Since it was a first-time project ‘audio’ build project, I wanted to revisit many things I’d learned but hadn’t applied into audio hardware design.
My friend had raved about D2 chip advances so I decided this would be a good place to start, as I had been reading about FRFR (Full Range, Flat Response ) amplification used in the multi-effects Modeling guitar tone world. In the end I decided on an ClassAB amp from STMicroelectronics for the smoothness, SN ratio and lack of distortion.
A 2-way system was renovated and after a friend a gave me a great deal on some Eminence Patriot Red White & Blues 12″ Guitar Speaker 120W 8 Ohm Part # 290-814, I paired these with a pair of JBL Selenium D220Ti 1″ Titanium Horn Driver 8 Ohm 1 264-270.
The enclosure is a five (5) sided trapezoid dual-ported wedge.
21″ wide x 14″ tall x 17″ depth
6″ under return to face
The enclosure was already cut, glued and covered with tolex, as it was a renovation, and this saved me a lot of time. I needed to add LPAD hole, an XLR mounting plate and cut an Electrical switch opening. I put rubber washers under the XLR mounting plate isolate it a bit. The LPAD sat in a hole which was previously cut. I needed a step down transformer with center tap for the amps power requirements and I screwed this to the inside nearest the power switch, but as far away from the crossover as possible; also I mounting on rubber washers.
The enclosure was made of 1/2″ MDF product.
As it happens, I started in parallel another project (to get rid of some wood), where I had to build the enclosure assembly. It was pine for the top/bottom and sides and 1.2″ plywood for front and back, It was my first 1 way single 12″ Guitar cabinet; based on the golden triangle 21″ x 13″ X 9″. I discovered the excellent use of vinyl 3/4″ trim for the mesh grill. After butchering some poplar 1/2″, It doesn’t split, very easy to hand-cut and sand into the form desired and holds 3M VBR double-sided tape for affixing the grill mesh beautifully. After filling the plywood painted the cabinet with a Rustoleum then light sanded it off as I wasn’t happy with it. Then applied a Krylon truck bed rubberized black paint. A professional cabinet builder told me about that and filling and sanding with Bondo (which another cabinet make relayed). Those were massive great tips!
After looking at few projects and models I went with a moderate price Dayton crossover from, though the Eminence ones were tempting.
Tips & Tricks:
1.)Before you buy your heatsinks off Ebay or Wish make sure you know the dimensions of what you need to buy. I bought 2 heat sinks at $11.00. It turned out that is enough for eight, yes 8, amp chips based on the heat dissipation I later found out about.
2) I performed signal tests on the a) with all components laid out on the bench b) then when partially laid into the cabinet (after much tinning and soldering) and 3) inside before screwing everything down.

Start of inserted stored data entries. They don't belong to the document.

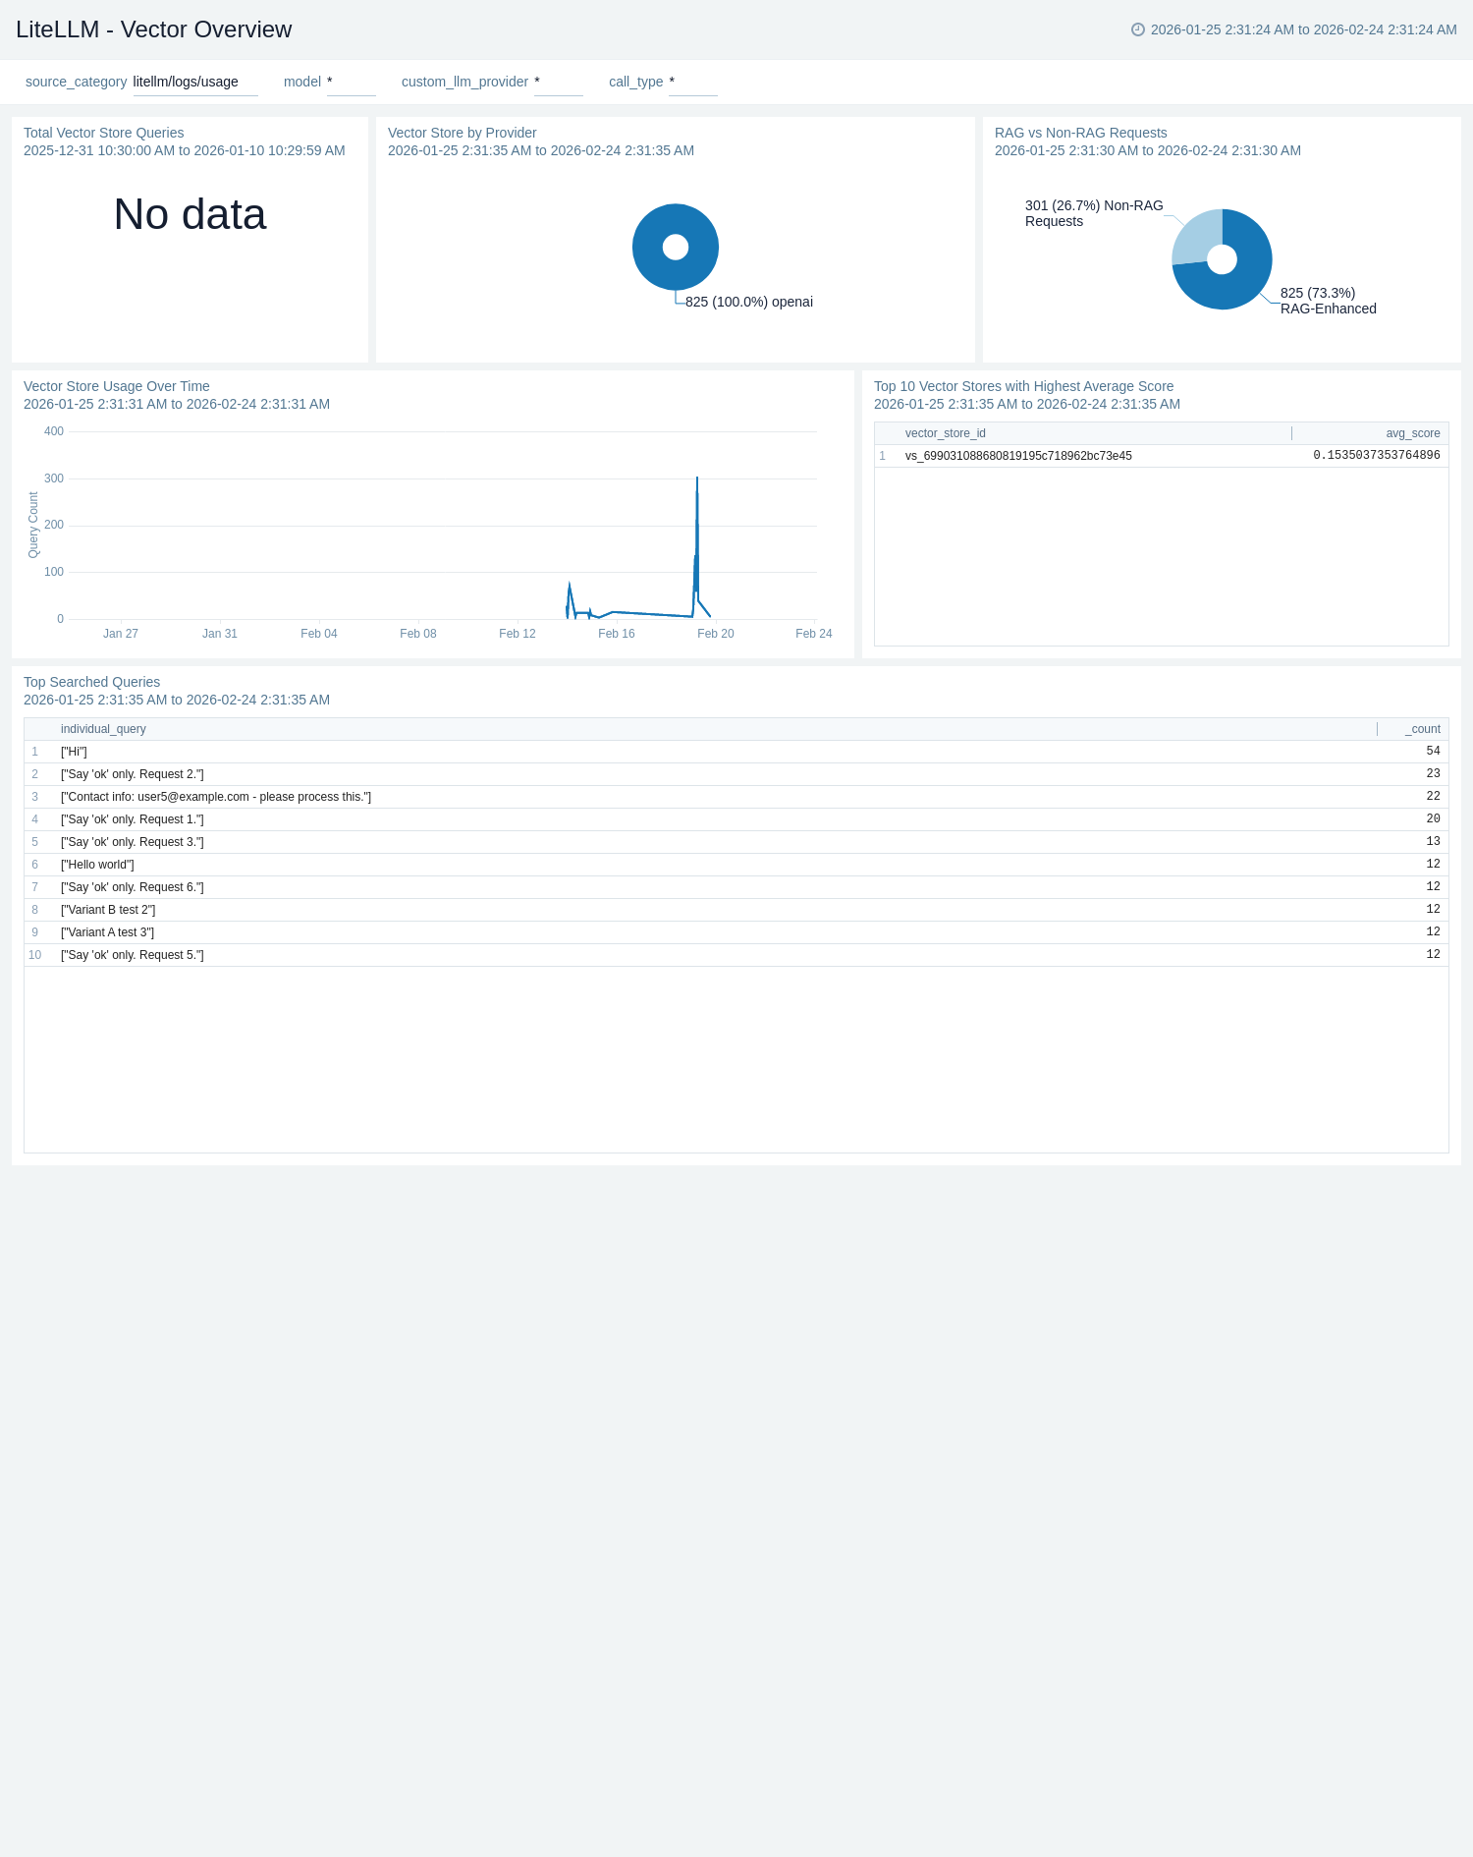Click the _count column header
1473x1857 pixels.
click(x=1422, y=729)
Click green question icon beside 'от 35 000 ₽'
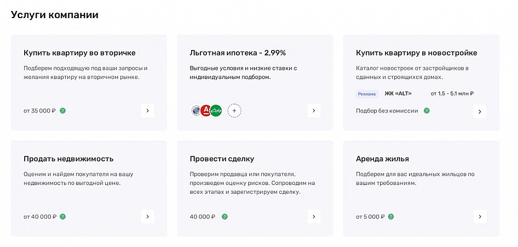Image resolution: width=518 pixels, height=247 pixels. point(63,111)
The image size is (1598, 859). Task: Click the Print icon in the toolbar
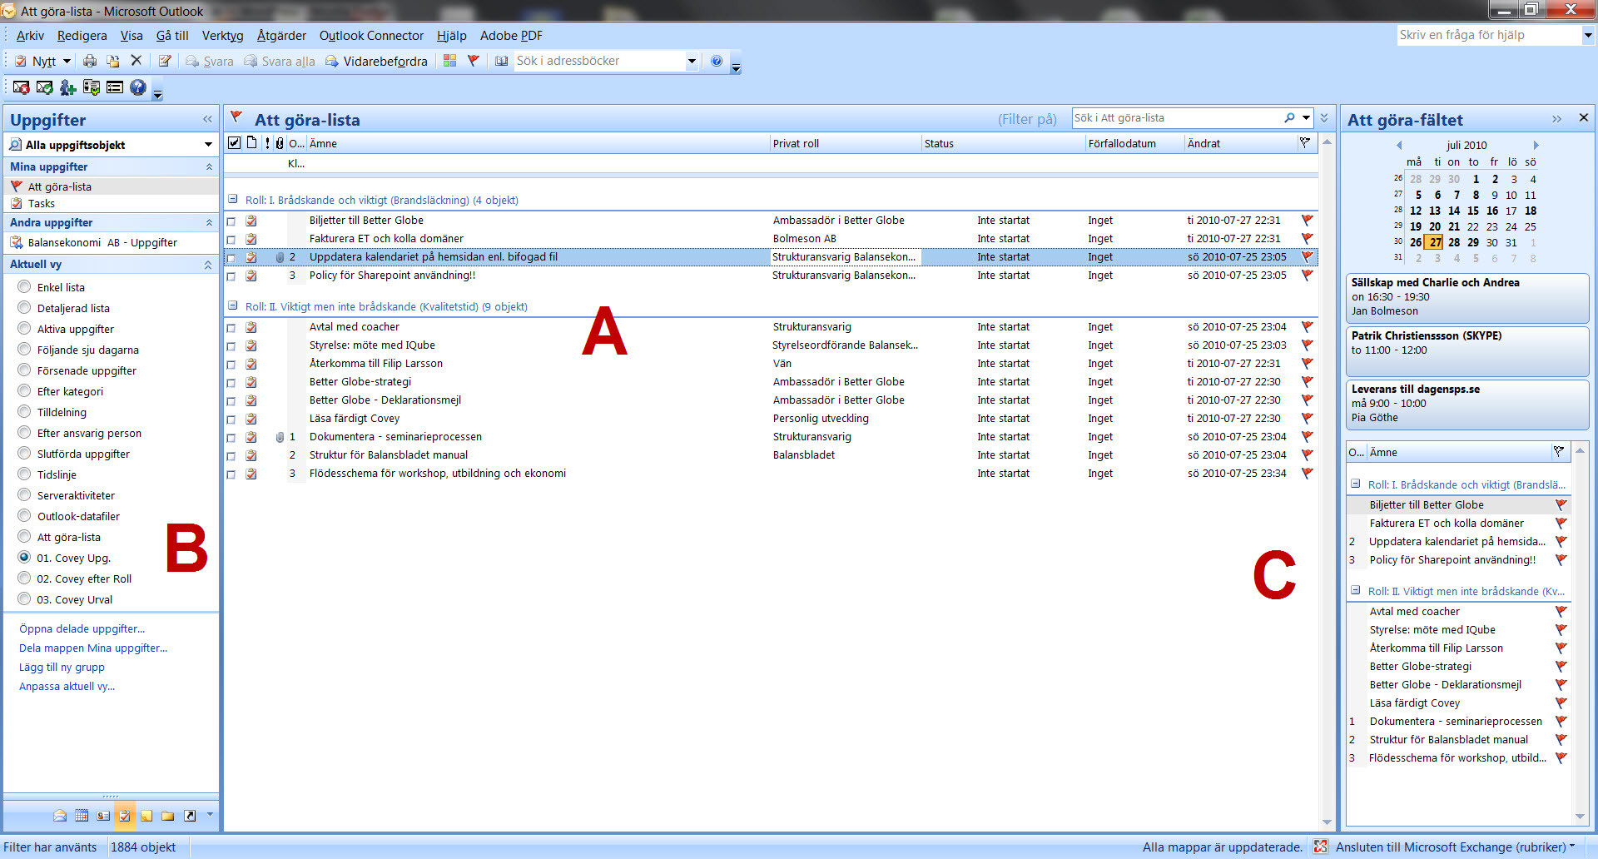(90, 61)
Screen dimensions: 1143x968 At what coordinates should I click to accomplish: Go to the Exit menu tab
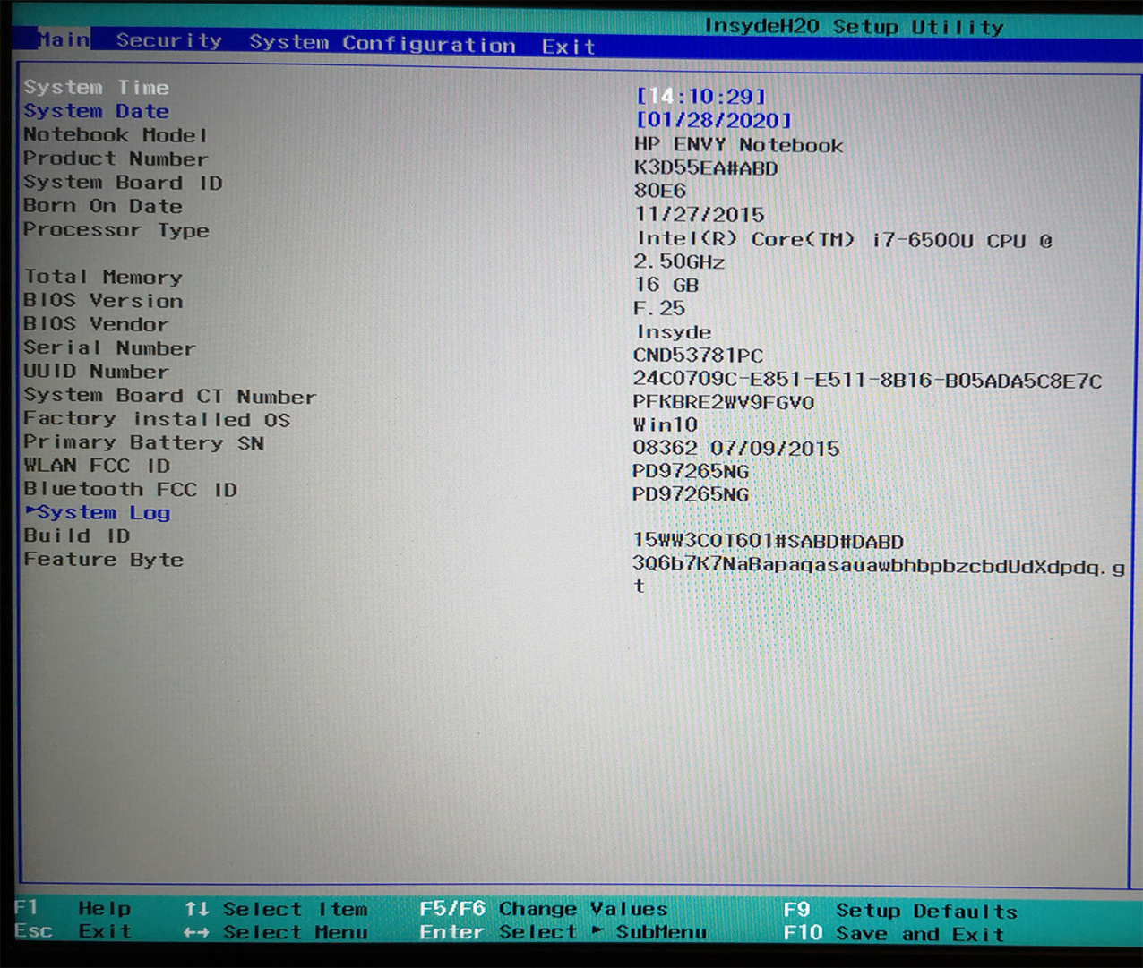pyautogui.click(x=568, y=47)
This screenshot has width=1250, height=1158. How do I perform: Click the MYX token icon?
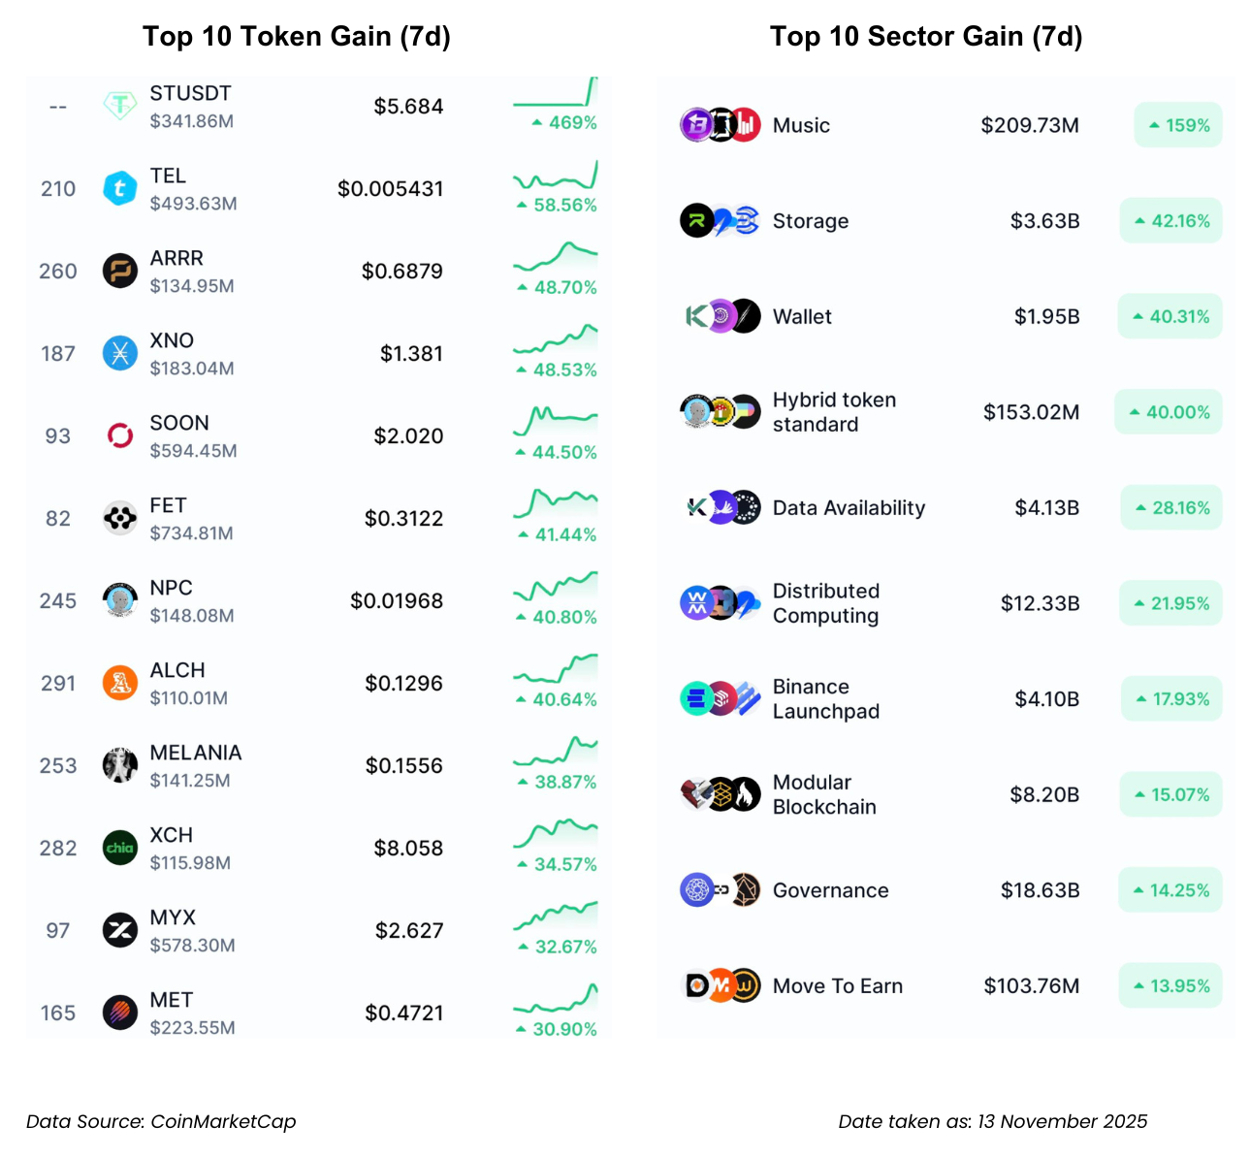point(120,930)
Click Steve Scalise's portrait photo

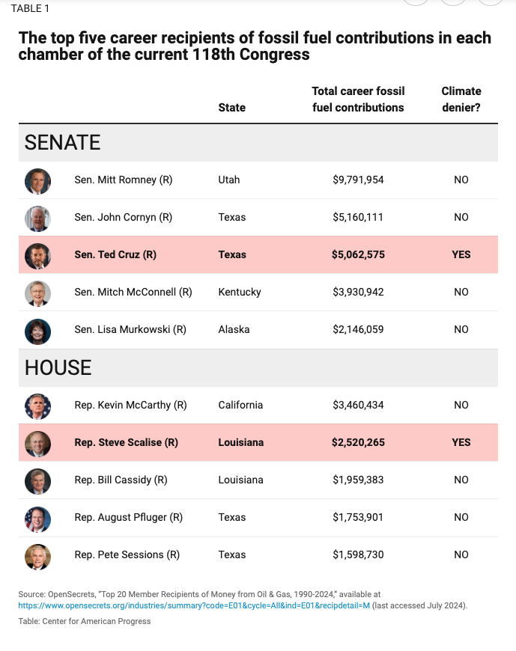pyautogui.click(x=37, y=443)
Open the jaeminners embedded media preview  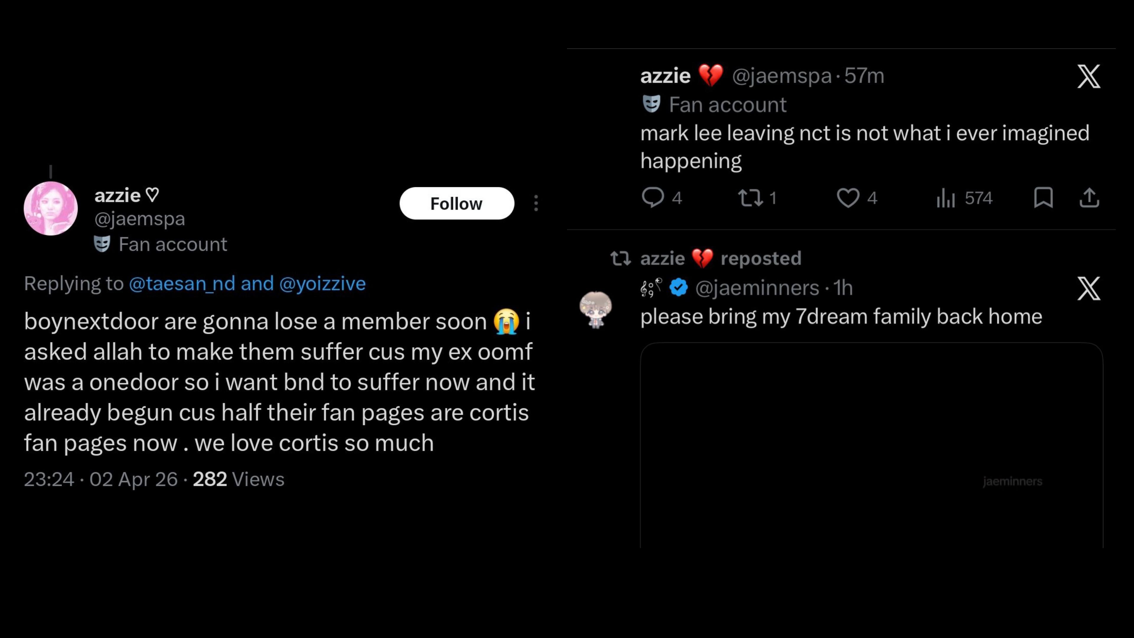871,445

3) Make sure to let everything run for at least 1 hr with no audio, then 1 hour with audio. You should be able to grab the heatsink and hopefully won’t hear any hum or noise.
4) Try to perform the soldering and initial signal tests in a climate-controlled setting. It was 95 degrees in my shed and I moved inside for this part.
5) Use Fasten signal connectors and grounding ring connectors to speed testing and grounding. It saved me so much time.
It was a lot of fun and my cost overrun was only $30.00. I learned a lot and now have really caught the bug and look forward to my next project.
About the Designer:
Simsimphony is an ex audio engineer and interactive designer currently working with the Internet of Things (IOT). These were his first circuits.